Selon la charia, il est interdit à une personne étrangère de regarder la partie intime d’autrui. À ce sujet, Allah le Très-Haut dit dans le Coran :
قُلْ لِلْمُؤْمِنِينَ يَغُضُّوا مِنْ أَبْصَارِهِمْ وَيَحْفَظُوا فُرُوجَهُمْ.
« (Ô Muhammad, paix sur lui) Dis aux croyants de baisser leurs regards (devant les femmes étrangères) et de préserver leur chasteté. » [1]
وَقُلْ لِلْمُؤْمِنَاتِ يَغْضُضْنَ مِنْ أَبْصَارِهِنَّ وَيَحْفَظْنَ فُرُوجَهُنَّ.

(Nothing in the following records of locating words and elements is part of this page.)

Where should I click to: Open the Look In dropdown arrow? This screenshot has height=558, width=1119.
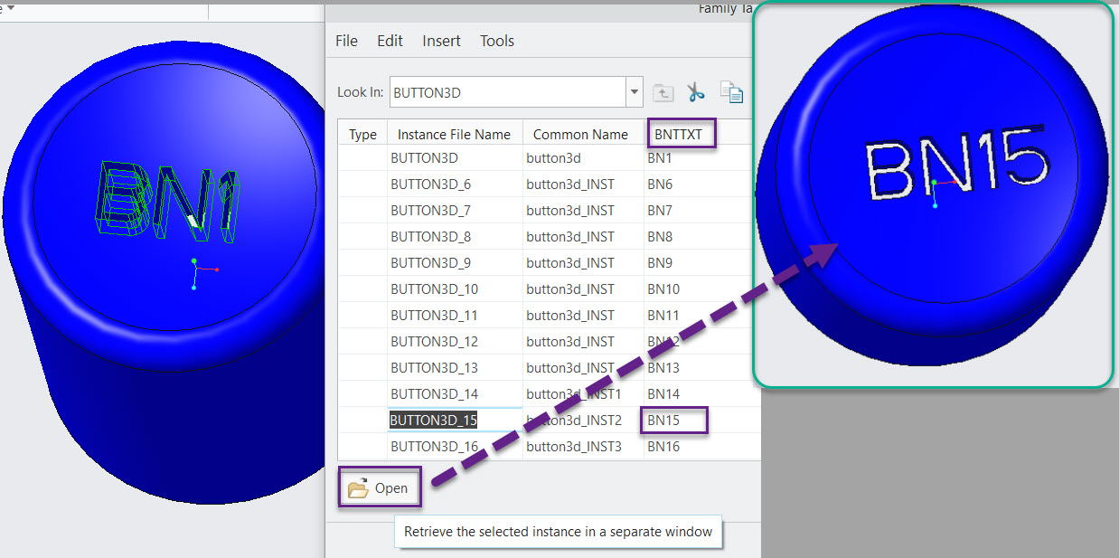[634, 91]
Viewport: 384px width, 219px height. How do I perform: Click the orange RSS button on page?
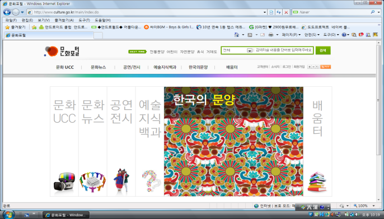tap(325, 67)
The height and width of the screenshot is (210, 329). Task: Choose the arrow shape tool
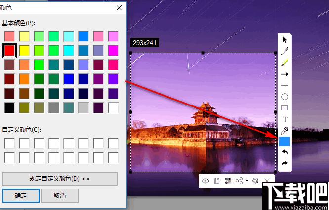click(x=285, y=74)
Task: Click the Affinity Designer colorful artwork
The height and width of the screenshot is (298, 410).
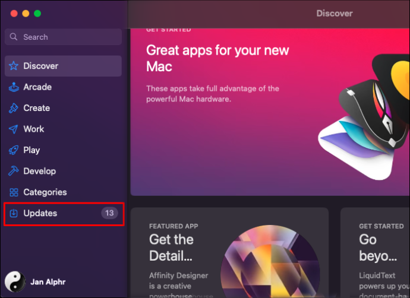Action: tap(270, 261)
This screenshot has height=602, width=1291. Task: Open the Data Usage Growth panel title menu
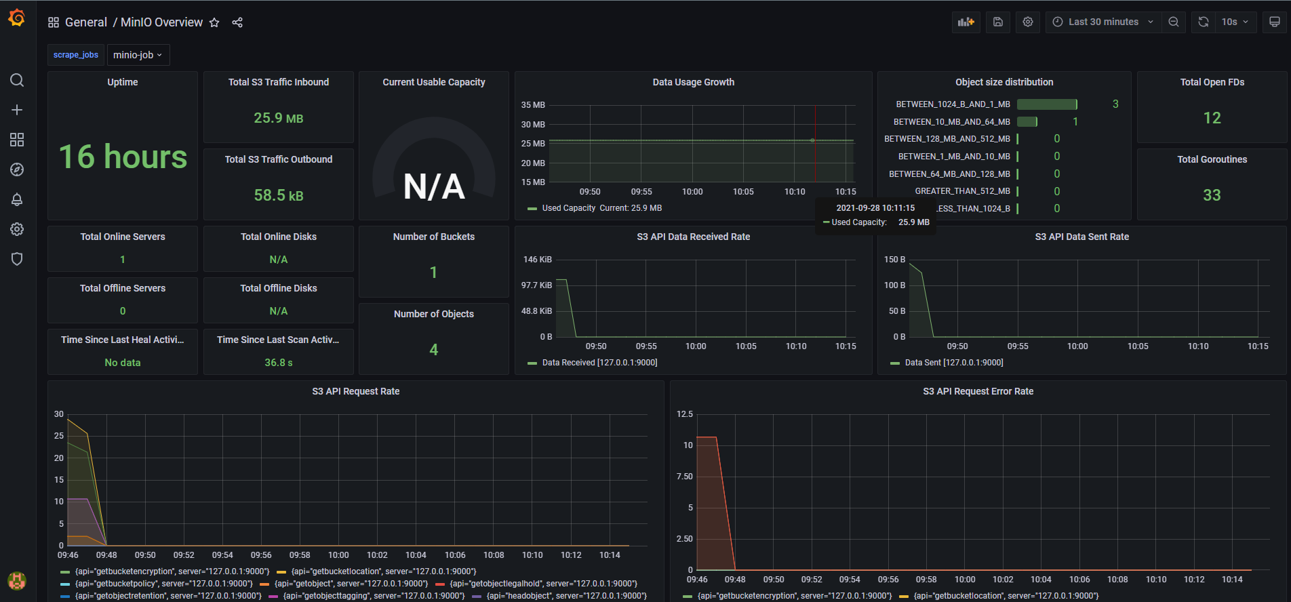pos(693,82)
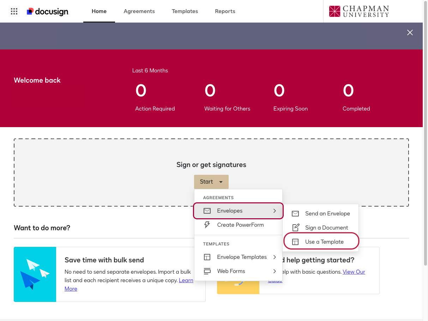Click the Action Required count
Screen dimensions: 428x321
click(141, 91)
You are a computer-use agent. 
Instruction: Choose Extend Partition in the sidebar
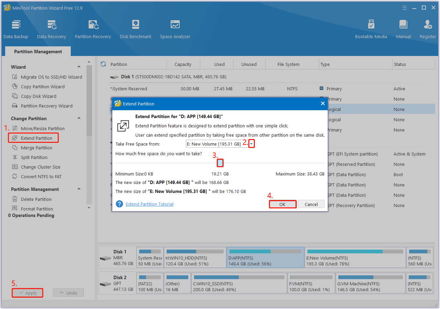pyautogui.click(x=36, y=138)
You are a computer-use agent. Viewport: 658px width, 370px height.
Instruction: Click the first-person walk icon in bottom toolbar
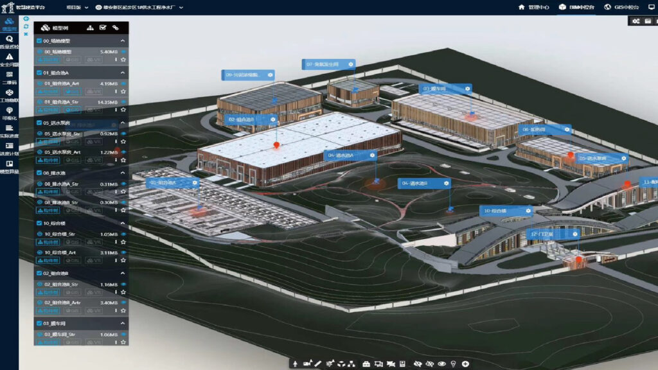point(296,364)

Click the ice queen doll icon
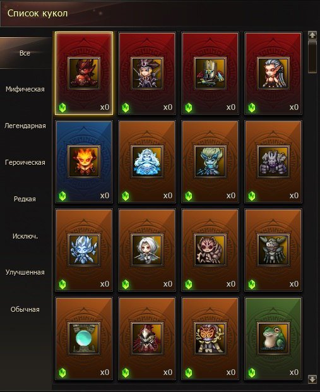coord(147,162)
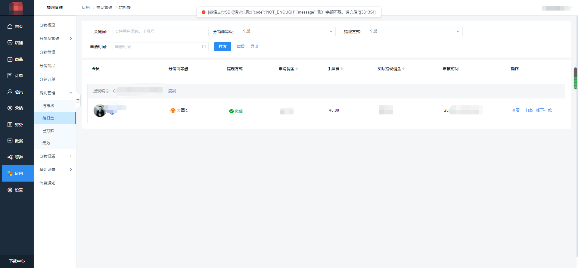The height and width of the screenshot is (268, 578).
Task: Select the 已打款 menu item
Action: coord(48,131)
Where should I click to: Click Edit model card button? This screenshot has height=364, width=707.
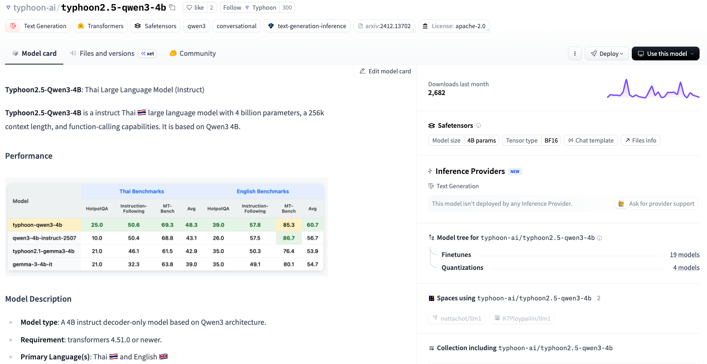point(385,71)
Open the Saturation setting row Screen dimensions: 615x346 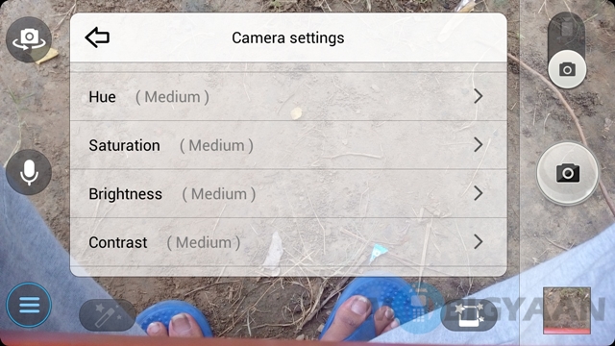(288, 145)
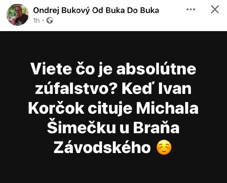Click the word 'Viete' in the post

(x=51, y=69)
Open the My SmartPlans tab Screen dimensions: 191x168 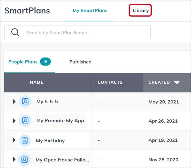(90, 11)
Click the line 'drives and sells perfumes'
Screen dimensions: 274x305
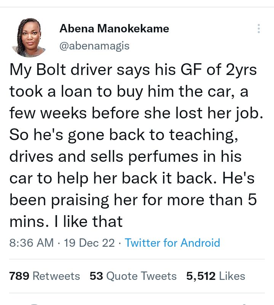(126, 156)
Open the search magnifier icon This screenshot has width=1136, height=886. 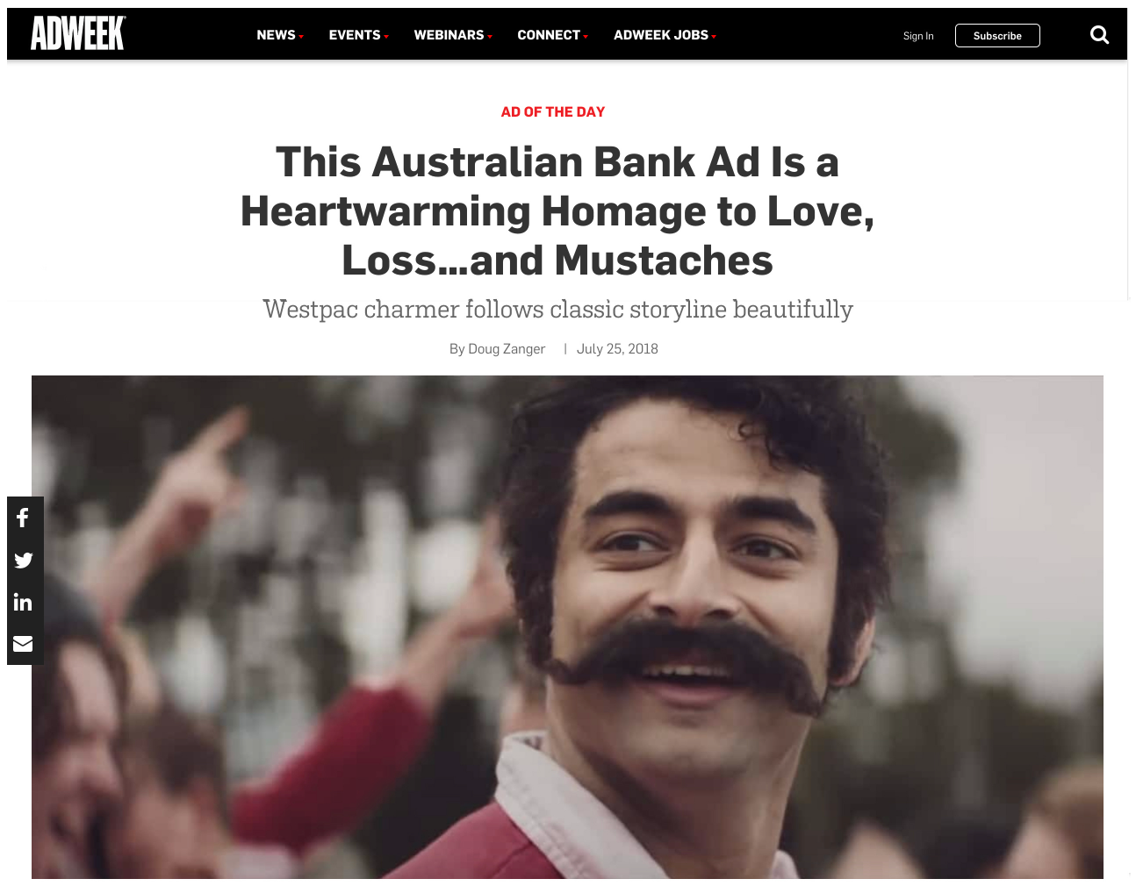click(1099, 35)
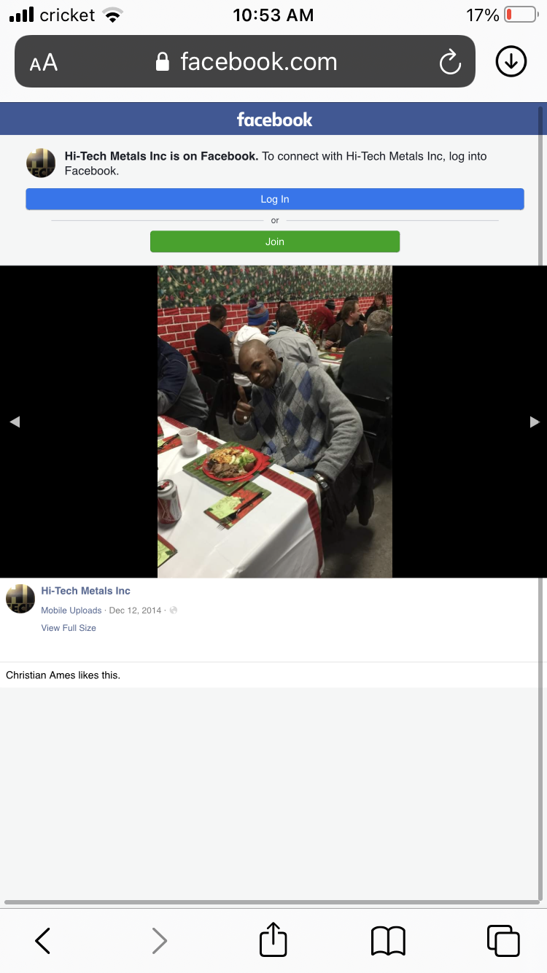Tap the Hi-Tech Metals logo in the login banner
The image size is (547, 973).
coord(41,163)
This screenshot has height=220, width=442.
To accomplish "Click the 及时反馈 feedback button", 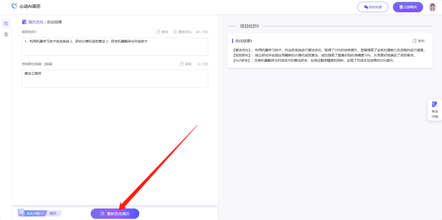I will pyautogui.click(x=372, y=7).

« Dis aussi aux croyantes de baisser leurs regards (devant les hommes étrangers) et de préserver leur chasteté. » [2]
Cependant, en cas de nécessité, il est permis au médecin d’examiner la partie malade du patient [3]. Cela se fonde sur les principes juridiques suivants : « Ce qui est interdit devient permis en cas de nécessité » et « La nécessité est évaluée à sa juste mesure » [4].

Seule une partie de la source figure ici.